I wonder if this makes a big difference; in the end, scheduler tags are
primarily there to allow the scheduler to queue more requests, and
potentially merge them. These tags are later converted into 'real' ones via
blk_mq_get_driver_tag(), and only then the resource limitation takes hold.
Wouldn't it be sufficient to look at the number of outstanding commands per
queue when getting a scheduler tag, and not having to implement yet another
bitmap?
Firstly too much((nr_hw_queues - 1) times) memory is wasted. Secondly IO
latency could be increased by too deep scheduler queue depth. Finally CPU
could be wasted in the retrying of running busy hw queue.
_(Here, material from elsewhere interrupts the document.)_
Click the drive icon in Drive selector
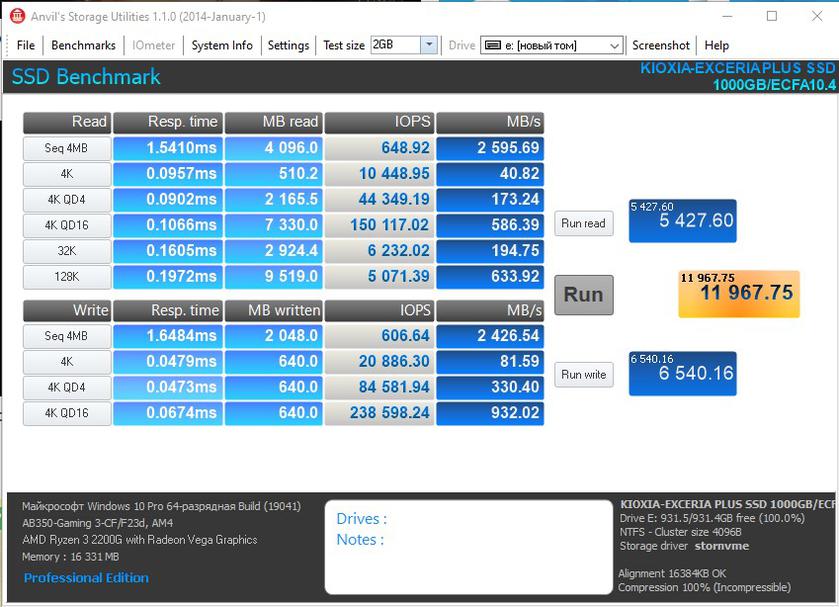This screenshot has width=839, height=607. (491, 45)
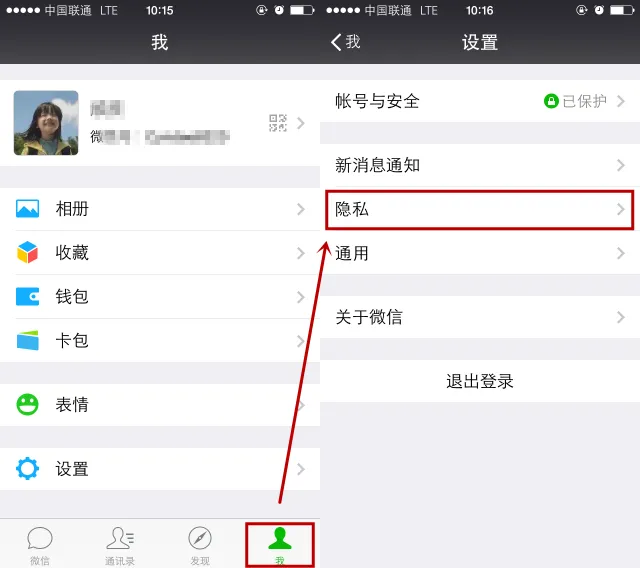Tap the colorful 收藏 cube icon
The image size is (640, 568).
27,252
Wrt. driver tags, this patch may be worse, given the average limit for
each LUN is reduced by (nr_hw_queues) times, see hctx_may_queue().
Another change is bt_wait_ptr(). Before your patches, there is single
.wait_index, now the number of .wait_index is changed to nr_hw_queues.
Also the run queue number is increased a lot in SCSI's IO completion, see
scsi_end_request().
Kashyap Desai has performance benchmark on fast megaraid SSD, and you can
ask him to provide performance data for this patches.
On v2 series (which is effectively same as this one [it would be nice if
we had per-patch versioning]), for hisi_sas_v3_hw we get about same
performance as when we use the reply_map, about 3.0M IOPS vs 3.1M IOPS,
respectively.
Without this, we get 700/800K IOPS. I don't know why the performance is
so poor without. Only CPU0 serves the completion interrupts, which could
explain it, but v2 hw can get > 800K IOPS with only 6x SSDs.
Thanks,
John